One upon a time I wasn't a woodworking apprentice. Once upon a time, I was a nervous gal prepping for an interview to be a woodworking apprentice. Just in case you ever wondered to yourself, "How does a recent college grad math teacher land a job as a woodworking apprentice in such a small unique environment as the one at Lohr Woodworking?" The answer is: teach grown, professional woodworking men about pi.
My internet job hunt was in full swing. I was/am teaching part time in the evenings and looking for something awesome to do during the day. Boom, an ad reads "Woodworking Apprentice/Teaching Assistant". Sold. I tweak my digital art portfolio and my resume and send it along.
A month or so later, I had made the cut to come in for an interview and am perched on a stool at a work bench in the shop. The interview required a 5 minute lesson on anything I wanted to teach about. With me is my bag filled with a spray paint can, my best friend's lucky coin (I believe it was a pound), a foot of yarn, and a chart I had made with only the circumference and diameter of the Earth written in. At this point, I have just taken a tour of the property and seen the show room of furniture pieces more beautiful than any I had ever seen before so the level of intimidation has hit the roof as I proceed to carry out my favorite math lesson to teach and it goes like this:
1.) I choose a selection of various sized circular objects (hence the spray paint can, coin, and Earth), a piece of string or yarn that is long enough to wrap around the largest object, a ruler, and a chart.

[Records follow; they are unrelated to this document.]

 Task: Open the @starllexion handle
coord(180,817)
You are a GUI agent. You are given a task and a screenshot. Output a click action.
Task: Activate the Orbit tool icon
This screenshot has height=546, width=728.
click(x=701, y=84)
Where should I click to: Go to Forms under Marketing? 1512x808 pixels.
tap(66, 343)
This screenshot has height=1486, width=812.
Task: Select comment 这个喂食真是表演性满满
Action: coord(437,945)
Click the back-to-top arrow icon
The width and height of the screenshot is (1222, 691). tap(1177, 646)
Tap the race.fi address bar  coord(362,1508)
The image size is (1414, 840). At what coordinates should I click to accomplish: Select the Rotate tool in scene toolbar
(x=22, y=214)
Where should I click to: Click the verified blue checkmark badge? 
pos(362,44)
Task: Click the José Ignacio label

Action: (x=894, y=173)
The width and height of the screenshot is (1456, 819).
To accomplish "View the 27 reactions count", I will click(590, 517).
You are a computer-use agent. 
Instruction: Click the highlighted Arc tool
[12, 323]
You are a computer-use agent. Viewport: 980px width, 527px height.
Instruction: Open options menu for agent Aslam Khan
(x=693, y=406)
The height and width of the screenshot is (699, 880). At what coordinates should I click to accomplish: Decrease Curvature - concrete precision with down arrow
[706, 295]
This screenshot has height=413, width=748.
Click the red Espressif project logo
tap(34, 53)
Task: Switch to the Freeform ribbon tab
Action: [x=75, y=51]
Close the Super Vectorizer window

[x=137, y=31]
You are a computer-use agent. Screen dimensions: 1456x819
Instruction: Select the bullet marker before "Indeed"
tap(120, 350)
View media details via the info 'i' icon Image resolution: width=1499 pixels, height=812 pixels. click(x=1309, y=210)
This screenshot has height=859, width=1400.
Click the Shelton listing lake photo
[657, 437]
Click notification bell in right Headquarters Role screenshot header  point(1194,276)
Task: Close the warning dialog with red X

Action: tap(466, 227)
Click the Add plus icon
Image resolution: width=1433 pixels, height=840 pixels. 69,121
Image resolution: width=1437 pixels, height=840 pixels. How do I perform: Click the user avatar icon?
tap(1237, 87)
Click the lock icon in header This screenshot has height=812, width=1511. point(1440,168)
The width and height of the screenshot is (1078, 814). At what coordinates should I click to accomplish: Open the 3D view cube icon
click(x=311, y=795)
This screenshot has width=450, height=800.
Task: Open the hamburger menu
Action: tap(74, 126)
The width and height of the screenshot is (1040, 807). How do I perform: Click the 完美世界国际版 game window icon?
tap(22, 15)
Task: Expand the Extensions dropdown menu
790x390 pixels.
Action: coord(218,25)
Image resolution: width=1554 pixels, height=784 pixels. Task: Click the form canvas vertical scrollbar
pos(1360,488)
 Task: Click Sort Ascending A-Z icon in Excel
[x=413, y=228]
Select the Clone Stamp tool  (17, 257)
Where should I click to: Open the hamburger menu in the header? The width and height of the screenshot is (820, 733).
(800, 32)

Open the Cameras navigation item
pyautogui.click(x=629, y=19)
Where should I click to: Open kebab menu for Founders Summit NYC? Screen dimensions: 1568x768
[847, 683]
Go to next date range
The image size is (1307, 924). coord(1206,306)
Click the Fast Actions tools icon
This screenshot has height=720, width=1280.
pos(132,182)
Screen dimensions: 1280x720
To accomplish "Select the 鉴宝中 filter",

The chart is arranged with a column for the object's name, it's diameter, it's circumference, and the calculation of circumference divided by diameter.
2.) The student/woodworker uses the yarn to measure each object's circumference, the ruler to measure it's diameter, and a quick calculator operation to divide the two measurements. They use the chart to keep the measurements and calculations organized and easier to compare at the end.
3.) As it turns out, the final division calculation for each object will leave the learner with a value roughly equal to 3.14. Taking into account the fact that I bought yarn and yarn extends when you pull on it and retracts when you let go, the circumference measurements were never going to be exact. Also, without taking the time to find the exact center point of each object to measure the diameter, there was no avoiding a bit of human error. So, the ratios we ended up with ranged from ~2.9 to ~3.3 but, the point was made and the lesson wrapped up.
Most people know that pi is 3.141592... but, I have found that there are very few adults that were taught why. I find that, although pi seems like an elementary concept, it is something that is incredibly relevant to our daily lives and when people understand why it is a constant, they find it relatively interesting. So, moral of the story, the ratio between the diameter and circumference of any circle will always yield 3.14. I like to throw the Earth in there just to drive the point home; no matter how big or small (Earth or coin) the relationship between a circle's parts will remain constant.
I am proud to say that if you waltz into an interview ready to prove to people why math is cool, you may get a job. In my case, I was lucky to have peaked the interest of the two gentlemen that now employ me. Thank you, men of Lohr Woodworking, for appreciating how to discover pi! And, in return, I have been taught how to quickly and easily read a ruler. I'd say it was a fair trade.